TRY IT: Give back only the lines in the records below from the one with "Task: Open GitHub via the 登记一个问题 icon" to the one with "Open the /pricing page row", both inclusive, word for word.

----- SUPPLIED ENTRIES

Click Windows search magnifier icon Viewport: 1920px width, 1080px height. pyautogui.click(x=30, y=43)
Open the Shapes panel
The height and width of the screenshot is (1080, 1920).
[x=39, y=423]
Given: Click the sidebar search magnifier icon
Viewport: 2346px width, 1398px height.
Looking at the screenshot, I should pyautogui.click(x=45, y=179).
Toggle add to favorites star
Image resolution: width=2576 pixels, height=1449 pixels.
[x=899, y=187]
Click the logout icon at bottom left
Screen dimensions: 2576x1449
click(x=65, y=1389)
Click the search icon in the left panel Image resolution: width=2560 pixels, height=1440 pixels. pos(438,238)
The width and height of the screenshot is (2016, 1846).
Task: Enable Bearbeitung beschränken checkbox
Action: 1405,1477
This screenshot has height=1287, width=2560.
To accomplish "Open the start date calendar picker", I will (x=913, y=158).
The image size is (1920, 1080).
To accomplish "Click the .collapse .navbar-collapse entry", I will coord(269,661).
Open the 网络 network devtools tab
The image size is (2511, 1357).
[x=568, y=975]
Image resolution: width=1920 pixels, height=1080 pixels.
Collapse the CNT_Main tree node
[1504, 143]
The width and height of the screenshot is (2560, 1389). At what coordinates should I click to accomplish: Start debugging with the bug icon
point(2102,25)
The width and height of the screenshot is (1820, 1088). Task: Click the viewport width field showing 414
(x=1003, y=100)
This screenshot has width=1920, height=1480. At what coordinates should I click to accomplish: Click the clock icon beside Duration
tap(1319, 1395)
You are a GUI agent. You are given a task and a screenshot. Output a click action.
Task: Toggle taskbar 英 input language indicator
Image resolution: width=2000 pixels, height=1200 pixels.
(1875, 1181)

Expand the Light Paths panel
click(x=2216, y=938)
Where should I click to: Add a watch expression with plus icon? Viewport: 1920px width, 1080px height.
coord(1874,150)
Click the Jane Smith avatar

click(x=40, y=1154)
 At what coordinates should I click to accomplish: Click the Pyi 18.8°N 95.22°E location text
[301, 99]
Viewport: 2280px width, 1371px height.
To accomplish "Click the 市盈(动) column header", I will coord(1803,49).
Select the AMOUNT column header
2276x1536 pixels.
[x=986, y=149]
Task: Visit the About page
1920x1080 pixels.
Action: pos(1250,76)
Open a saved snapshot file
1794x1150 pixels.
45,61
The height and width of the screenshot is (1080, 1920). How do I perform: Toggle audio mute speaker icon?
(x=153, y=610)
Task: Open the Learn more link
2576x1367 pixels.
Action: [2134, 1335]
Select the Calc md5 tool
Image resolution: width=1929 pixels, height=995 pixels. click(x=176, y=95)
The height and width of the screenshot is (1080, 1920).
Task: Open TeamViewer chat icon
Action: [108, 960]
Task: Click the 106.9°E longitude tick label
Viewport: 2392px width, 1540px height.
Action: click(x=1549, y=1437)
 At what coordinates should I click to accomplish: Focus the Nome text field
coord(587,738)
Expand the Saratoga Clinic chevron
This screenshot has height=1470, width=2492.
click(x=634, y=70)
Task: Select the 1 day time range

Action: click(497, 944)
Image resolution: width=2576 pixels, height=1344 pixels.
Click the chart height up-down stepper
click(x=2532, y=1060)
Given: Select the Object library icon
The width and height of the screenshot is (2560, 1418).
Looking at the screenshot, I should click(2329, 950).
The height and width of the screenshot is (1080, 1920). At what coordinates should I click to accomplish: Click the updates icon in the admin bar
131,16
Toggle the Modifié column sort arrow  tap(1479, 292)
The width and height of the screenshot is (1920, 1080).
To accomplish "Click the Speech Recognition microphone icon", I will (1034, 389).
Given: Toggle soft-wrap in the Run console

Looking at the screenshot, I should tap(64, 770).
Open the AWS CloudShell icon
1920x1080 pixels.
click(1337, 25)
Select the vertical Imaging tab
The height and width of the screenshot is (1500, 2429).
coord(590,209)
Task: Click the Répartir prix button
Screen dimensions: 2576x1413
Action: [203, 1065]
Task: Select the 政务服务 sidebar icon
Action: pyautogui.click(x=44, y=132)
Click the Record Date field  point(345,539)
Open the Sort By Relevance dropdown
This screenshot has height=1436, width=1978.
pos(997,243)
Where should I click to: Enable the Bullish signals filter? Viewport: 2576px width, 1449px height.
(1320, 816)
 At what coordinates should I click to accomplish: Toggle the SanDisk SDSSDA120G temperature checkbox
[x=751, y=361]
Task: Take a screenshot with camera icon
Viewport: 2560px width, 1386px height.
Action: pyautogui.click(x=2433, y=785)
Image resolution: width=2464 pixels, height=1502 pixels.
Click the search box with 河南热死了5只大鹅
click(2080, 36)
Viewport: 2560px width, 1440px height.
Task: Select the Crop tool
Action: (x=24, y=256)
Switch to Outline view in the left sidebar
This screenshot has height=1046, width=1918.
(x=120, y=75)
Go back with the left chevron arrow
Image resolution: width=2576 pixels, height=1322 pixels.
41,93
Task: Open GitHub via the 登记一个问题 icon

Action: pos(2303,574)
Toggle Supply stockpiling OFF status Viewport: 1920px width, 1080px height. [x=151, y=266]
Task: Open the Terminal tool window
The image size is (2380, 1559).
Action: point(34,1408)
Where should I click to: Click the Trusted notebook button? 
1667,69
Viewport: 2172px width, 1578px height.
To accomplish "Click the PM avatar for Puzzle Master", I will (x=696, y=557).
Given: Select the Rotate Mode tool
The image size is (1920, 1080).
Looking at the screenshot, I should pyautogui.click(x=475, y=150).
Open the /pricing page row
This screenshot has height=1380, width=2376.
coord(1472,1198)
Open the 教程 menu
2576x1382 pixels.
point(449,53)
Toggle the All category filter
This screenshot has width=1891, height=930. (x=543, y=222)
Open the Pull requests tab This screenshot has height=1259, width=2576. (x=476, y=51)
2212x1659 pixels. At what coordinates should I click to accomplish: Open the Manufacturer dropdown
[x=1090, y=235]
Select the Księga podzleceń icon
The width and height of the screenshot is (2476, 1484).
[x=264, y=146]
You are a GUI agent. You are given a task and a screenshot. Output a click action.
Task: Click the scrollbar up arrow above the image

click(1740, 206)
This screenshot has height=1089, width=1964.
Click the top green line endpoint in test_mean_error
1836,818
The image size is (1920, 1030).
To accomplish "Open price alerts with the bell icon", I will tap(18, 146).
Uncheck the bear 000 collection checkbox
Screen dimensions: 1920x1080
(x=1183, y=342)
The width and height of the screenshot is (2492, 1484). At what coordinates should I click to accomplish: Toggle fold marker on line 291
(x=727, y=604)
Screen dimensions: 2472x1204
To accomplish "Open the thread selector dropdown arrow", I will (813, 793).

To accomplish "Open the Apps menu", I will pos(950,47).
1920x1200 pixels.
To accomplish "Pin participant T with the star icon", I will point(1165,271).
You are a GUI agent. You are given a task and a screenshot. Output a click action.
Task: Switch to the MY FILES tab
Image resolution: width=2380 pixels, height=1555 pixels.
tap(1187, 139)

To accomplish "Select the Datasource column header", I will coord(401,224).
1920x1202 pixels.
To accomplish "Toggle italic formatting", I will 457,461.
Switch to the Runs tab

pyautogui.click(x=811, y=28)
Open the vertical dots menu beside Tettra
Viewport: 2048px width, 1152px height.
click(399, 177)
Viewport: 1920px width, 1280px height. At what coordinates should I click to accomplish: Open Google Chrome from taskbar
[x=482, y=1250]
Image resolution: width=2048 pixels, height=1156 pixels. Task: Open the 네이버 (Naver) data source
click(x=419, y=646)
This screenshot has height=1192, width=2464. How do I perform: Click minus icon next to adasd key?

----------

THE COMPLETED TASK:
Task: Open GitHub via the 登记一个问题 icon

Action: pos(2303,574)
Toggle Supply stockpiling OFF status Viewport: 1920px width, 1080px height. [x=151, y=266]
Task: Open the Terminal tool window
The image size is (2380, 1559).
Action: point(34,1408)
Where should I click to: Click the Trusted notebook button? 
1667,69
Viewport: 2172px width, 1578px height.
To accomplish "Click the PM avatar for Puzzle Master", I will (x=696, y=557).
Given: Select the Rotate Mode tool
The image size is (1920, 1080).
Looking at the screenshot, I should pyautogui.click(x=475, y=150).
Open the /pricing page row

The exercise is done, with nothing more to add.